Columnistas

Leviatán
Autor: Juliana González Rivera
27 de Agosto de 2015


Quizá es porque casi nació en el agua. O por una ballena que pintó su abuelo en su bañera cuando era niño. Phillip Hoare tiene 57 años, vive en Southampton (Inglaterra) y planifica sus días según las mareas.

@juligonza26


Quizá es porque casi nació en el agua. O por una ballena que pintó su abuelo en su bañera cuando era niño. Phillip Hoare tiene 57 años, vive en Southampton (Inglaterra) y planifica sus días según las mareas. Es un hombre que siente claustrofobia si pasa mucho tiempo lejos del mar y que aprendió a nadar a los 25 años. Él es el autor de un libro emocionante: Leviatán o la ballena, editado por Ático de los libros.


Las ballenas, escribe Hoare, están hechas del material de los sueños porque existen en ese otro mundo, casi alienígena, que es el océano. Y son fascinantes: siguen campos magnéticos invisibles, ven a través del sonido y escuchan a través de sus cuerpos –son capaces de escanear a su presa y ver su interior para saber si está embarazada–. Las ballenas se comunican de un extremo al otro del mundo, tan fuerte que cuando los científicos las oyeron por primera vez pensaron que se trataba de terremotos marinos. Hay estudios que demuestran que son capaces de resolver problemas, utilizar herramientas y que viven en sociedades complejas. Pueden exhibir alegría y dolor: saltan por puro placer, como niños jugando entre las olas. Tienen talentos desconocidos para nosotros y almacenan recuerdos sobre hábitats y rutas marinas que transmiten como herencia cultural a sus crías. Con ellas la ciencia intenta demostrar que la cultura no es exclusiva al hombre y que incluso desarrollan lenguajes distintos de una latitud a otra, igual que nuestros acentos.

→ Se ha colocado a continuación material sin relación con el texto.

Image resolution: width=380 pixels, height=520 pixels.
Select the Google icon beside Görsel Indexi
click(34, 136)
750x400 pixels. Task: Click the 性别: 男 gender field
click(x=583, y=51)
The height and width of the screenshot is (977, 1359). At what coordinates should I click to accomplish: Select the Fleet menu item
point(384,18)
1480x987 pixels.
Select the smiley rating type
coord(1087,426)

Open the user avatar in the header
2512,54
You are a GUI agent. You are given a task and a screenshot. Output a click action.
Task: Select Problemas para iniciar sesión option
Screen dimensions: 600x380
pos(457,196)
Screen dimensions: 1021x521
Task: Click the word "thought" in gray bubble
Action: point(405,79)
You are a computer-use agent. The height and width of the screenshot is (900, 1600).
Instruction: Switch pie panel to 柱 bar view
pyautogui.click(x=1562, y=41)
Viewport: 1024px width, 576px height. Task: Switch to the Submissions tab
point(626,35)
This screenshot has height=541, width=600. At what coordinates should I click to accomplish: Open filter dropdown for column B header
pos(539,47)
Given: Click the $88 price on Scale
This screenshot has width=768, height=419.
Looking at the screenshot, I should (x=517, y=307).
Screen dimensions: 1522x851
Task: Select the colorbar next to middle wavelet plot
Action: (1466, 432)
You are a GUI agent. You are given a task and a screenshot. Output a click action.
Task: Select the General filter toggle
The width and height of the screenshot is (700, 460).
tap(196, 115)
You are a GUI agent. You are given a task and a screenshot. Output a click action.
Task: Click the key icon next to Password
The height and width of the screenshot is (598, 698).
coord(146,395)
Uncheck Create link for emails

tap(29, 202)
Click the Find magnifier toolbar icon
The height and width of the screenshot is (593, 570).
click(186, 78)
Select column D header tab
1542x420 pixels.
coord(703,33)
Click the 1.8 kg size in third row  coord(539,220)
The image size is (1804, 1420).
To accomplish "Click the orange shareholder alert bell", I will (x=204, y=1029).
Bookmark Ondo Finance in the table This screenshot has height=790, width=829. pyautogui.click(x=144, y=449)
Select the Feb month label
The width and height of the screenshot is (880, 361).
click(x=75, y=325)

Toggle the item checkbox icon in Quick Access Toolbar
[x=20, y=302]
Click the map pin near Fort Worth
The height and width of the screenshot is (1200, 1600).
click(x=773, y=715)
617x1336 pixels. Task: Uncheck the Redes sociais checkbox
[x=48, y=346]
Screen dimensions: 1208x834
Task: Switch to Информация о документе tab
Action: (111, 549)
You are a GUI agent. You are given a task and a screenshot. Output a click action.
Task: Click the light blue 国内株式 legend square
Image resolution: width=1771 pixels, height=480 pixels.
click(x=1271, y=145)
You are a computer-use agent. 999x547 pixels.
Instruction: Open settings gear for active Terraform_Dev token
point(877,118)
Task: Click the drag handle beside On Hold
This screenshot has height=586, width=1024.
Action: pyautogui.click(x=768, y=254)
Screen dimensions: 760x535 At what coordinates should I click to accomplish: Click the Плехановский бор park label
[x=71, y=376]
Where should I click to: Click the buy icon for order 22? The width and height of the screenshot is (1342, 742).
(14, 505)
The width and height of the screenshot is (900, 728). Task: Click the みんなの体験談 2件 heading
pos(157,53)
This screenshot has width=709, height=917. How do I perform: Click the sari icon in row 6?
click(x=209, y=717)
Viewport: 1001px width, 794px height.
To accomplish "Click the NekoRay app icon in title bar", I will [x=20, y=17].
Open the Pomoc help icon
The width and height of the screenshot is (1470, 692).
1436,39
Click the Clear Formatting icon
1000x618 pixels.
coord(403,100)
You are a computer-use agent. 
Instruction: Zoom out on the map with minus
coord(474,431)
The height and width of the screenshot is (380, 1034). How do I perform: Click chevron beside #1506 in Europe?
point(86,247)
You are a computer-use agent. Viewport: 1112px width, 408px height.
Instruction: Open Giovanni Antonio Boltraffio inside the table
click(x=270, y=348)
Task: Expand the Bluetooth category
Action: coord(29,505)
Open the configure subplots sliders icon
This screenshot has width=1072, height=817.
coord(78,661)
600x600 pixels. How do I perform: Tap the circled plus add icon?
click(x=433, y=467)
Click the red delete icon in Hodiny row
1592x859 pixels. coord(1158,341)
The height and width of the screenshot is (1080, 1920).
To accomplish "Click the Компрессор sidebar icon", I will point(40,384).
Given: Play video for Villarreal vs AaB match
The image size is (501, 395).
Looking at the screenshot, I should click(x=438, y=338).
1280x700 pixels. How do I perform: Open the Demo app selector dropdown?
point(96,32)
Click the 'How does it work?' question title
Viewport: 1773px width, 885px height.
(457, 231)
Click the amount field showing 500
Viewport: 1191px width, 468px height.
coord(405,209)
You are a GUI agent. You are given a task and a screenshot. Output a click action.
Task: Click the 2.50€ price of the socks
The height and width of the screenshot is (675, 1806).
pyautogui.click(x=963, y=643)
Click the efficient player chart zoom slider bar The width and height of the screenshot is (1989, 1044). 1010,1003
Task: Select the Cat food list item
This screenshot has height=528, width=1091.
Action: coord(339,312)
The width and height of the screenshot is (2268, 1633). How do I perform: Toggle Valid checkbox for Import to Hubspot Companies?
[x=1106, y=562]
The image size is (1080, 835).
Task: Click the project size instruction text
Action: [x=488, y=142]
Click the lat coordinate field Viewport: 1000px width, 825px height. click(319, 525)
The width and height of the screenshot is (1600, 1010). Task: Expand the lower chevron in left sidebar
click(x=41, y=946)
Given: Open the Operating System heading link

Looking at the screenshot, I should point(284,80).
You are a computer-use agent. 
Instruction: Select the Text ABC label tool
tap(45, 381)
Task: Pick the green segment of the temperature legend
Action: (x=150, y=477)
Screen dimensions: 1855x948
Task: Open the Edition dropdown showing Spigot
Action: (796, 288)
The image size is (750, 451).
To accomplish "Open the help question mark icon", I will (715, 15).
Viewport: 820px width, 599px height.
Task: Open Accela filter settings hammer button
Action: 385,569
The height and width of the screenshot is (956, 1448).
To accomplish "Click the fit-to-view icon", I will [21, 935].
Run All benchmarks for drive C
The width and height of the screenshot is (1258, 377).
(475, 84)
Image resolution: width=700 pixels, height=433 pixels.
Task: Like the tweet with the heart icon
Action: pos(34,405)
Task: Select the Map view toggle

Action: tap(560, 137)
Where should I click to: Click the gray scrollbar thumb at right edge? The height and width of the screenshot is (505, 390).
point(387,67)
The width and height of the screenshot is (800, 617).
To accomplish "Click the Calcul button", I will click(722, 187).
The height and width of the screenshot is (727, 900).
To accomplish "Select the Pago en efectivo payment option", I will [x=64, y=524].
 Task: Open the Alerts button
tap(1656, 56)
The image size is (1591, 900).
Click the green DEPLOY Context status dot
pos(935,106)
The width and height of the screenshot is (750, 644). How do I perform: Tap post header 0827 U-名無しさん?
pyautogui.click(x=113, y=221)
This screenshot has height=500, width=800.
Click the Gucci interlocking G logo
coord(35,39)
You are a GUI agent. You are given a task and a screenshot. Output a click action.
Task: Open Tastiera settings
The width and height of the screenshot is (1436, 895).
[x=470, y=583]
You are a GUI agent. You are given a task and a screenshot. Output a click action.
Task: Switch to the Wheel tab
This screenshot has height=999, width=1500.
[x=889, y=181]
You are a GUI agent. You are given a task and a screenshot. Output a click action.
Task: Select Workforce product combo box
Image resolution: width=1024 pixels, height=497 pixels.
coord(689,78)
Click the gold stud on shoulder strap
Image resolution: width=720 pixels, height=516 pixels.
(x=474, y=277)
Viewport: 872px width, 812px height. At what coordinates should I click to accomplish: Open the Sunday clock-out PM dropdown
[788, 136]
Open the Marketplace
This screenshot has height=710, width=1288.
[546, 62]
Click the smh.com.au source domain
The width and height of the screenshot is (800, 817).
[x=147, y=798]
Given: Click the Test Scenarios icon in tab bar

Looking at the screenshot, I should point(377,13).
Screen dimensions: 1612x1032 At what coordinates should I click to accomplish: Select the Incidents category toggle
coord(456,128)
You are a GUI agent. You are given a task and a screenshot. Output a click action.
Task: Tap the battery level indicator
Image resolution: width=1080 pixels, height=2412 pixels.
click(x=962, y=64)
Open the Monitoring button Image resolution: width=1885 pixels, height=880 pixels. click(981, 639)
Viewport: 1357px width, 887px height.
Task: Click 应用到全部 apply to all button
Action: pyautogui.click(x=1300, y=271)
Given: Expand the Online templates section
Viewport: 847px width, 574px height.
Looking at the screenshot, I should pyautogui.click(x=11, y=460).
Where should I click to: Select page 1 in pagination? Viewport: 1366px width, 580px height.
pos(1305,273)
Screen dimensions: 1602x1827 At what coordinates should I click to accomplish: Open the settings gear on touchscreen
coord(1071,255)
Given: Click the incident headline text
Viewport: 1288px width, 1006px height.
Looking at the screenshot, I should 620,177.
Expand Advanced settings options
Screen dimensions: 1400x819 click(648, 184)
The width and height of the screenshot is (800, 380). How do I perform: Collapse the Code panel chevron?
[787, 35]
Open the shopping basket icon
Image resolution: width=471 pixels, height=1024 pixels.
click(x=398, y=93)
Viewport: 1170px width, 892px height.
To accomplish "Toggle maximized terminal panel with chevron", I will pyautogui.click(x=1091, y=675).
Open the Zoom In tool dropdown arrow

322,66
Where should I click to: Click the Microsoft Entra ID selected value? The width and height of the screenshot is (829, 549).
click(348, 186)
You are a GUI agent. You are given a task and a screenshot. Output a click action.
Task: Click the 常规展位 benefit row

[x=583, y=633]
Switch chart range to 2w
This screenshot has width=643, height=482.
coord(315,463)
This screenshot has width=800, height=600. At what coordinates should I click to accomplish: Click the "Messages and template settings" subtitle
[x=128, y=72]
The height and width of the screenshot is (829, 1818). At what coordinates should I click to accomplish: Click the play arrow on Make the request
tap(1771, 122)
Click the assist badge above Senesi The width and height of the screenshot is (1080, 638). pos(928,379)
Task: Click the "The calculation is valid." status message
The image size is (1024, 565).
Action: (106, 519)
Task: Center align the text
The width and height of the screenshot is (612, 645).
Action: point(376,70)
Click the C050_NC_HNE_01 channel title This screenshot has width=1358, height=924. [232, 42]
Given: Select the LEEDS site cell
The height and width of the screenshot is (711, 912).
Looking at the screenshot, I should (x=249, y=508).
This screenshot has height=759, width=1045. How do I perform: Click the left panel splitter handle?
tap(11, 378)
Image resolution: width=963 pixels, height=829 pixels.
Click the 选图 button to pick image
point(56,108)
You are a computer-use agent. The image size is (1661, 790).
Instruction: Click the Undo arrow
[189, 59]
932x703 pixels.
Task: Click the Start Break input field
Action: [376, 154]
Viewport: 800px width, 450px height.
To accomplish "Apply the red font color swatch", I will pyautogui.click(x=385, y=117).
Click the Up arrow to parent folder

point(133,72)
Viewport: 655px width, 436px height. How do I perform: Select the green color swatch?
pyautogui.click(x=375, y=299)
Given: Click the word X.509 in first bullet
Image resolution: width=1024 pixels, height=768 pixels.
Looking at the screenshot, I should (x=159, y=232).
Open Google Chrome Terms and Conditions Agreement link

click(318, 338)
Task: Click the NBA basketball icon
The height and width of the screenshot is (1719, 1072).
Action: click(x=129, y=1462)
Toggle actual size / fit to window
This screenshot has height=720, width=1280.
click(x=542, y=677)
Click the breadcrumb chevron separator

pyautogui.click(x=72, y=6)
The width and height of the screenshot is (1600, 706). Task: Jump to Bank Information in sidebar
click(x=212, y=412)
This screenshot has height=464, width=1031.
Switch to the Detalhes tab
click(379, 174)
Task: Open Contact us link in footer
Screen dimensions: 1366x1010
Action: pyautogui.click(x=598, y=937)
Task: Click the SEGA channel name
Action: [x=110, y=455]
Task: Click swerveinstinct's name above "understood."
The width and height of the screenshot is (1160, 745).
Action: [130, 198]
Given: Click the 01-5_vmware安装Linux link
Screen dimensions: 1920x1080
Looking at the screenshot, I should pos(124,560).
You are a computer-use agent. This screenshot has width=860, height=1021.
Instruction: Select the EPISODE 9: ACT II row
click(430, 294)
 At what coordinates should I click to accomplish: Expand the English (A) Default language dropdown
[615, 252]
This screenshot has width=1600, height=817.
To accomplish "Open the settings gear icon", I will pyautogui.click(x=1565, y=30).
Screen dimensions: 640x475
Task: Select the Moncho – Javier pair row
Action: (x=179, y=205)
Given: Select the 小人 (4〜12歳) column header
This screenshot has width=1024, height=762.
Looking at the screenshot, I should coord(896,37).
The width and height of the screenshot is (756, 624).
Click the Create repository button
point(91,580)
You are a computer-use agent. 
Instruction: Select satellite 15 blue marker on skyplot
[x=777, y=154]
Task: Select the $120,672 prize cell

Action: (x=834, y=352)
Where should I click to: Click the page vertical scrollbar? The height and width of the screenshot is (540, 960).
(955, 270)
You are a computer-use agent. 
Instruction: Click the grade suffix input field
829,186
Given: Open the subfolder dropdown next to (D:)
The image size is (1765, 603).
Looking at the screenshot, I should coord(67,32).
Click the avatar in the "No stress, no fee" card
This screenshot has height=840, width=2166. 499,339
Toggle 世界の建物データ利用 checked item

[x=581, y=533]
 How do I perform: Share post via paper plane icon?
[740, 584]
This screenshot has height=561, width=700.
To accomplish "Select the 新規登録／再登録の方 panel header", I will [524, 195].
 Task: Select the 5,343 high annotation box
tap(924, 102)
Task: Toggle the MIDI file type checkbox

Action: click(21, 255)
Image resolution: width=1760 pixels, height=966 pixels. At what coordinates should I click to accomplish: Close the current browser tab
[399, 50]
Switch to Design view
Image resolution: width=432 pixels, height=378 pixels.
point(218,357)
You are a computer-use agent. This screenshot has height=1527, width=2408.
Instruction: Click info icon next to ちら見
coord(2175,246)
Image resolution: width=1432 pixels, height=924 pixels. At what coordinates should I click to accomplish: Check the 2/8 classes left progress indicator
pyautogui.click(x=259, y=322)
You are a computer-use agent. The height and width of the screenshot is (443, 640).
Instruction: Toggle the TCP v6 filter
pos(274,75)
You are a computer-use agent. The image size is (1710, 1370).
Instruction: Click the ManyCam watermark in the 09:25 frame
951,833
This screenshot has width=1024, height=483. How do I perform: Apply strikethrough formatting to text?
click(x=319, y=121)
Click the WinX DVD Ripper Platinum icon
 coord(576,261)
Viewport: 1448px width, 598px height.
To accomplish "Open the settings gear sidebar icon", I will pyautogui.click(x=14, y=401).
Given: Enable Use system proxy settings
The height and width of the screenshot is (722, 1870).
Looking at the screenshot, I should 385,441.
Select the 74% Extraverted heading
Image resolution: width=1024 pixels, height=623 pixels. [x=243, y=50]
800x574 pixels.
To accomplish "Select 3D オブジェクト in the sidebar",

Pero a estos seres inmensos, aerodinámicos, joyas de la ingeniería animal, los hemos matado sin piedad. La gran cantidad de aceite que tienen en su cabeza –una grasa que aún no se sabe si sirve para su flotabilidad o si es parte de su sistema sónico (como un altavoz por el que comunican su presencia y leen a sus presas)–, las convirtió en blanco de una industria global. Entre los siglos XVIII y XIX aquello fue una carnicería monstruosa en los mares del norte y el sur. Una industria tan poderosa que, de hecho, fue la primera con la que Estados Unidos se abrió al mundo y exportó su cultura e ideas. Incluso fue en Nantucket, el corazón del negocio ballenero –el equivalente hoy al petróleo– donde surgieron las primeras fortunas industriales de Norteamérica. 


No hay nombre para lo que el hombre ha hecho con estos animales, sólo porque expulsan tesoros de su cuerpo: el aceite de ballena que hace 200 años se utilizaba para hacer velas e iluminar ciudades –Londres prendió sus farolas con su aceite hasta que apareció la bombilla– todavía se usa en la industria cosmética. Su grasa es parte de la fórmula de remedios para la artritis y de motores, ceras para cuero, pinturas, barniz, detergentes y lubricantes de relojes –de los suizos al astronómico de la catedral de Estrasburgo–. En países como Japón se vende su carne para alimento humano o de mascotas. Y marcas como Yves Saint Laurent, Givenchy y Cristian Dior usan su famoso ámbar gris como pieza clave en su perfumería. Sólo hasta hace 30 años entró en vigor la moratoria que prohibía su caza indiscriminada, pero los barcos balleneros continúan su trabajo en distintos puntos del mar.


Y no sólo las cazamos sin piedad. También mueren por el ruido y los desechos: la contaminación acústica las ensordece, tragan desperdicios de plástico por error, el hueco en la capa de ozono les causa cáncer de piel y el calentamiento global afecta sus zonas de alimentación. Quedan atrapadas en redes de pesca, chocan con barcos y se varan en las costas porque hemos distorsionado su paisaje sonoro: se despistan con el ruido de los sonares submarinos y el martilleo de las plataformas petroleras. 


Todo esto lo cuenta Hoare en Leviatán, pero este libro no es, ni mucho menos, un tratado sobre ballenas. Es un ensayo experimental que recuerda Los trazos de la canción de Bruce Chatwin, los ensayos viajados de Martín Caparrós o las Librerías de Jorge Carrión por su mezcla de géneros. Es autobiografía: habla de su infancia, su relación con el agua y las ballenas desde que era niño, incluso de sus días en el hospital antes de la muerte de su madre. Es divulgación científica sobre cachalotes, sus medidas, hábitos, historia y evolución. Es una oda a Moby Dick que al mismo tiempo es reseña, comentario de texto y biografía comentada de Melville. Y además, un fabuloso libro de viajes. Un texto imprescindible, misterioso. Y como siempre que se habla de ballenas, casi místico.